**FRAGMENTO SELECCIONADO**
***
Lago Titicaca (Perú)
13, 14 y 15 de Noviembre 2015
Como un espejo azul, el Lago Titicaca desde la ciudad de Puno, con sus nubes blancas dividiendo el horizonte en una dualidad líquido-vapor. Por etiqueta, un puerto pesquero adherido y más cercano, de fondo una ciudad dispar encaramada a una colina y disfrazado de mercado de artesanías para turista un tercer plano; Como aquellos cuadros esmaltados en relieve. Al otro lado, más allá de la vista, Bolivia.
Recorridas unas calles más populares, llegamos al Puno de su entramado central, de calles peatonales, con sus música en la Plaza del Pino y sus paseos llenos de restaurantes y gentes transitando de allá para acá. También su Plaza de Armas, su catedral, sus iglesias, sus paraditas de alfajores callejeros y sus pizzas andinas a la hora de cenar.
Me despedí de mis amigos rumanos (Andra y Cristi); El Colca nos volvió a reunir en Puno con el tiempo justo para desearnos buen viaje. Y allí, ya me esperaba el embarcadero de Puno y un lago a más de 3800 metros de altitud, de horizonte inabarcable y en cualquier modo de descripción: un espectáculo a la vista.
Unas cuantas islas a visitar en el Lago, en la parte peruana del Titicaca son la principal atracción que me trajo hasta Puno. Mi recorrido, un clásico de allí: Isla de los Uros, Amantaní y Taquile.
***
**FILAS**
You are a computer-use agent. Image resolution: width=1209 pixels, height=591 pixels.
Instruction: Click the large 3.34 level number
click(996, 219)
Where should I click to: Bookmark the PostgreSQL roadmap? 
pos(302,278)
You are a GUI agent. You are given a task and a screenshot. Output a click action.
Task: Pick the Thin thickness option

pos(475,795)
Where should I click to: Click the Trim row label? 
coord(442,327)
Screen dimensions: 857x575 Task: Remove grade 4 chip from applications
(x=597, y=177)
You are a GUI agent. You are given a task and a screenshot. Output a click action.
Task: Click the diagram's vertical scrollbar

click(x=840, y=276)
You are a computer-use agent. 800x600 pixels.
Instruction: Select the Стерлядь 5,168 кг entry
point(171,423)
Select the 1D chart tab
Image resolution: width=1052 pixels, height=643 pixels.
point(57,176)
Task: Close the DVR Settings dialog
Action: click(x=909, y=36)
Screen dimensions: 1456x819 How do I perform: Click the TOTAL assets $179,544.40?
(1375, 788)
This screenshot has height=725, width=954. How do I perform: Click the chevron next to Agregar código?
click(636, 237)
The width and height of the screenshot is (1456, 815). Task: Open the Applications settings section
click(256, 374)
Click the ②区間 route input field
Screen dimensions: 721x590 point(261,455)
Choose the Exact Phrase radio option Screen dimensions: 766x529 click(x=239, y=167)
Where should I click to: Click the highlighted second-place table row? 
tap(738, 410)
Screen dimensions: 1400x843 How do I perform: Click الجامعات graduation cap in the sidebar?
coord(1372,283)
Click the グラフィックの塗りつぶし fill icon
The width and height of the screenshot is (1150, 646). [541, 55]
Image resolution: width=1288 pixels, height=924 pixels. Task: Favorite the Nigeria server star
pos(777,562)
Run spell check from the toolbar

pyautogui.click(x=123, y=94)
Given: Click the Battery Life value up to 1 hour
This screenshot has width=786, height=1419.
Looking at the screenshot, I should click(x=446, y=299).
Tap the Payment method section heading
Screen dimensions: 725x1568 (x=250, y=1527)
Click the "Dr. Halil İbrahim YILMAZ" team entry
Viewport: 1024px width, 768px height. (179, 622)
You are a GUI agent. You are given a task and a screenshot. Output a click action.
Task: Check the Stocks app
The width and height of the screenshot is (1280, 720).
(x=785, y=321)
***
Continúa, por favor, el relato del viaje al lago Titicaca a partir de su última oración.

La Isla de los Uros
Los «uros» son un pueblo del Perú que vive en unas islas artificiales construidas por un junco llamado totora, continuamente cultivado para reponer y expandir los islotes a fin y medio de dividirlas para constituir una nueva aldea flotante generalmente cuando una nueva pareja se casa. Tan antiguos como el aimara que hablan y atrapados por el paso del tiempo y el avance de la tecnología. Los niños acostumbrados a recibir turistas, así lo diré, cantan canciones y se precipitan para salir en las fotos mientras paseamos en un caballito de totora. Aunque al final ellos son niños capaces de encandilarse hasta por un pañuelo de papel y poseedores de sonrisas sinceras.
Por otro lado en las chozas algún dispositivo electrónico formato televisión portátil, aunque cocinan en unas hornacinas elevadas y arcaicas para evitar que la isla prenda fuego… Contraste: huyeron en el pasado de ataques de otras tribus y no en balde, hoy, tienen alguna lancha con motor (a parte de sus caballitos de totora) que les comunica con la ciudad e islas cercanas. Unas placas solares fruto de anteriores gobiernos del Perú les facilita la vida.
Su jefe, el de esa isla llamada Purimita corazón, nos explicó ,fuera de la charla oficial, que planeaba a medio plazo irse al lado boliviano del lago donde las autoridades eran más sensibles con las comunidades indígenas del lago, pero que antes debía ir allí y comenzar a plantar totora pues no había aún. Con la época de lluvias se hace complicado vivir allí en una isla flotante, los temporales arrastran techados y estructuras y hay que recuperarlas o reponerlas, la dieta comprende el pescado, la totora y vegetales que intercambian con islas vecinas en tierra firme.
A día de hoy soy incapaz de encajar todas las piezas, pero me quedo con la fascinación sobre un pueblo que construye islas flotantes y hacen de esa persistencia una forma de vida peculiar y auténtica.
Isla de Amantaní:
Ya empezando a conocer a mis compañeros de trayecto en el barco, entre mexicanos, limeños, arequipeños, unos escolares de Puno, alguna española,… y el guía local que se hacía llamar Pacha.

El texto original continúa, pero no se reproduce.